Workshop on IoT Networking - Data Analysis Track  - Version 0.8

Network Traffic Analysis Using Python/Jupyter

Guilherme G. Martins - gmartins uchicago edu 2020

Other tracks:
- IoT Networking - Data Analysis - Using Python to Analyze IoT Network Traffic  
- IoT Networking - Data Collection - Using Single Board Computers to Collect and Monitor your Network Traffic. (TBD)
- IoT Survey on open source components and IoT building blocks. (TBD)

Requisites:
- Mac/Windows/Linux OS with terminal
- Python3/jupyter notebook/virtualenv+pip (https://jupyter.org/install)
- Wireshark Application (https://www.wireshark.org/#download)
- *bash* and *wget* via terminal
- IoTLab's geoip API (Use it inside the IoT Lab, network 192.168.XXX.0/24)

Motivation:

It is no secret that the proliferation of connected devices is imposing challenges from security and privacy standpoints. Your home network used to be a safe place with a handful of very well known devices. Now, it's even hard to keep track of the total number of connected devices, temperature sensors, cameras, smart toys, refrigerators, just to name a few. Multiple technologies are used to enable these devices to communicate and to interact with each other: Bluetooth, Zigbee, Near Field Communication (NFC) are just examples of communication protocols.
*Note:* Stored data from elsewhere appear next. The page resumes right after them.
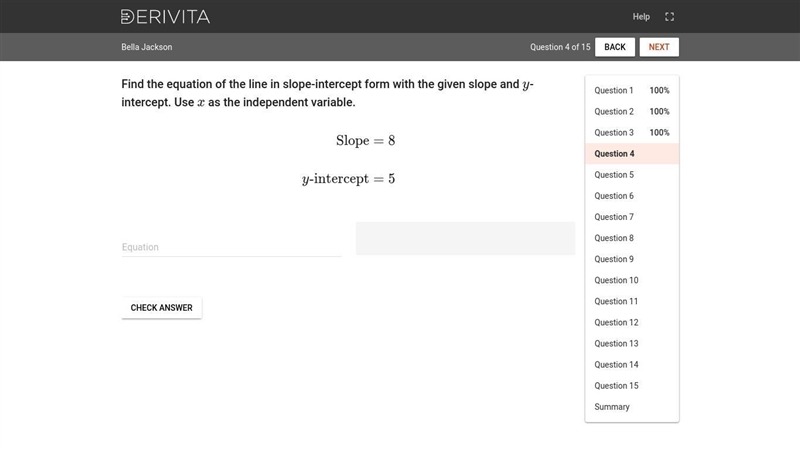This screenshot has width=800, height=450.
Task: Toggle fullscreen mode icon
Action: tap(669, 17)
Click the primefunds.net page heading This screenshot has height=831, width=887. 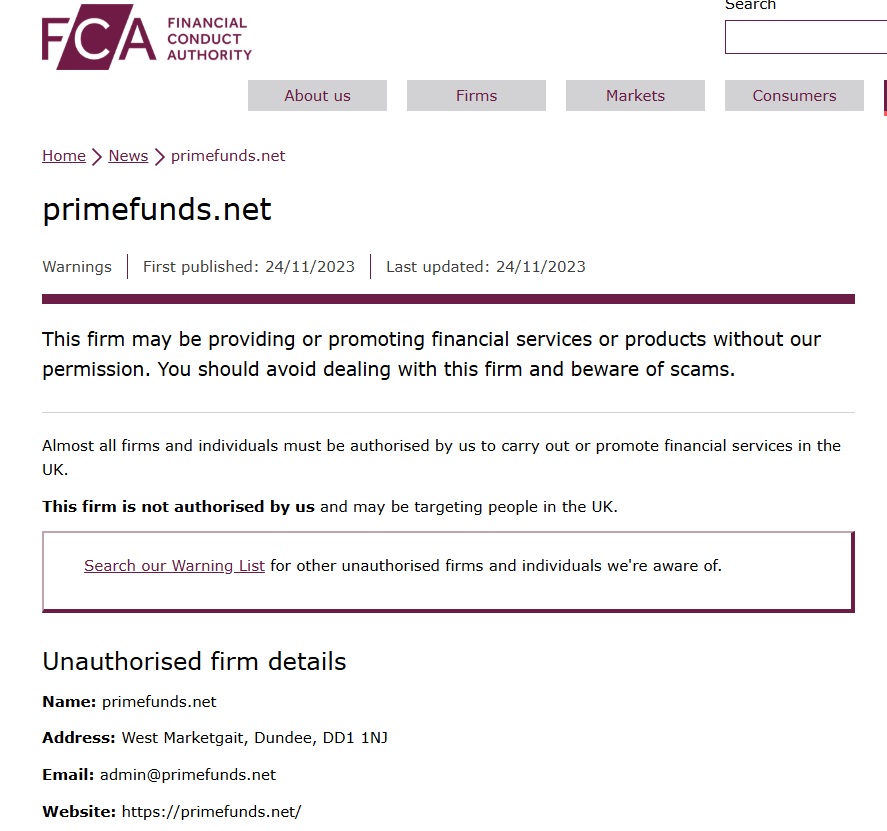click(157, 210)
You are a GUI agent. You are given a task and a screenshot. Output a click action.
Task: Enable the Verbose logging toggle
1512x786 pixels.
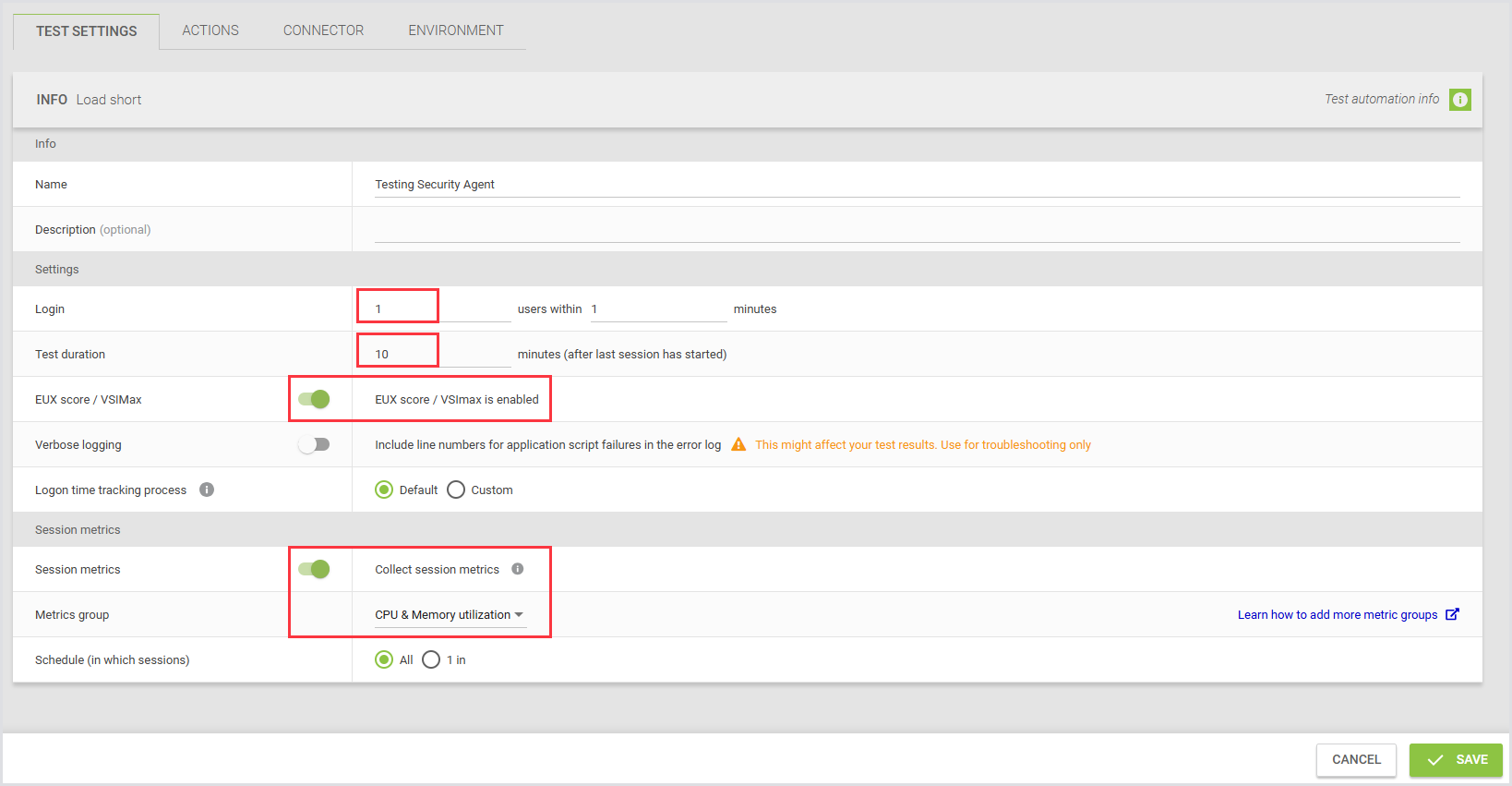pos(314,444)
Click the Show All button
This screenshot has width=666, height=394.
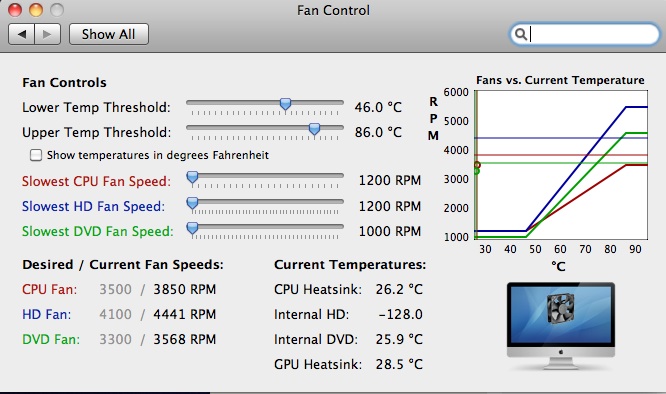coord(109,34)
But when it comes to using the full set of features provided by your IoT devices and application, in most cases, it is required an internet connection to allow the IoT sending and receiving data to the cloud, potentially compromising security and privacy. Beyond just hoping that the IoT designers and operators are doing the right thing keeping both backend and IoT software secure, there are a few concepts, tools and techniques that we can be used to expose how these devices operate. The goal of this exercise is to explore some of these techniques.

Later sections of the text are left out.